1- A sector of a circle with radius 5cm and an angle of pie(how do you spell this)/3 subtended at the centre is cut out of cardboard. It is then curved around to form a cone. Find its exact surface area and volume.

2- Find the diameter of the sun to the nearest kilometre if its distance from the earth is 149000000 and it subtends an angle of 31'(not degrees, minutes) at the earth.

3- Given that the wingspan of an aeroplane is 30m, find the planes altitude to the nearest metre if the wingspan subtends an angle of 14'(minutes) when it is directly overhead.

Answers: 1: Surface area = 25PIE/6 cm squared.
Volume: 125root35pie OVER 648 cm cubed
2- 1343622km
3- 7367m

Note: i think that the answer to question1 might be wrong or maybe i just noobed it. I spent ages on it and never got the right answer.
1) A=1/2 . r^2 . @
= 1/2 . 5^2 . pi/3
= 25pi/6 cm^2

For this one, you just find the sector area. I also found the surface area of the cone but it seems to me that it isn't part of the entire surface area.
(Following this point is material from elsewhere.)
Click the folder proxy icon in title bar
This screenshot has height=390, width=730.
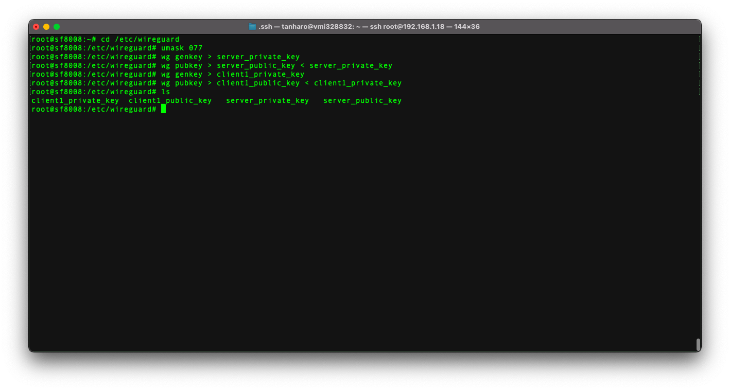point(252,27)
V= (sqaure root of (875/36))/3 x 25pi/36 = (25pi . square root of 875)/648
= (125pi . square root of (35))/648 cm^3
= 3.58524552... cm^3
= 3.59 cm^3 to the two decimal places.

The circumference of the circle of the cone = l of the sector = 5pi/3
Using that you will be able to find the diameter of the circle of the cone because d . pi = 5pi/3
Therefore d = 5/3
Using that, you will be able to find the surface area of the circle of the cone.
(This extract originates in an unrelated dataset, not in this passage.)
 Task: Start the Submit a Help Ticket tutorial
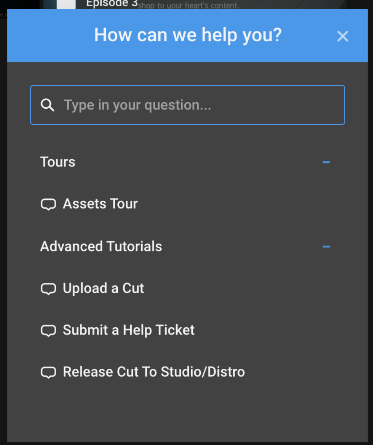129,330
Then you use the Pythagoras' theorem to find the height of the cone like this:
(5/6)^2 + x^2 = 5^2
Therefore, x = square root of (875/36)
Then find the volume. Done!

2) Draw the right-angled triangle. Let the acute angle be 31 minutes (the smallest angle when you draw a right-angled triangle). Let the opposite angle be x (which is the diameter of the sun) and the hypotenuse is 149000000.

31 minutes = 31/60 degree = 31/60 . pi/180 = 0.00901753446...

sin 31 minutes = x/149000000
x = sin 0.00901753446... times 149000000
= 1343594.426 km

3) Draw the right-angled triange where the smallest triangle points upwards. Let the height be the adjacent side of the angle. You are given the opposite side.

14 minutes = 14/60 . pi/180 = 4.07243492...
tan(4.07243492...) = 30/x
x = 30/tan(4.07243492)
= 7366.559499...
= 7366.56 m to the two decimal places.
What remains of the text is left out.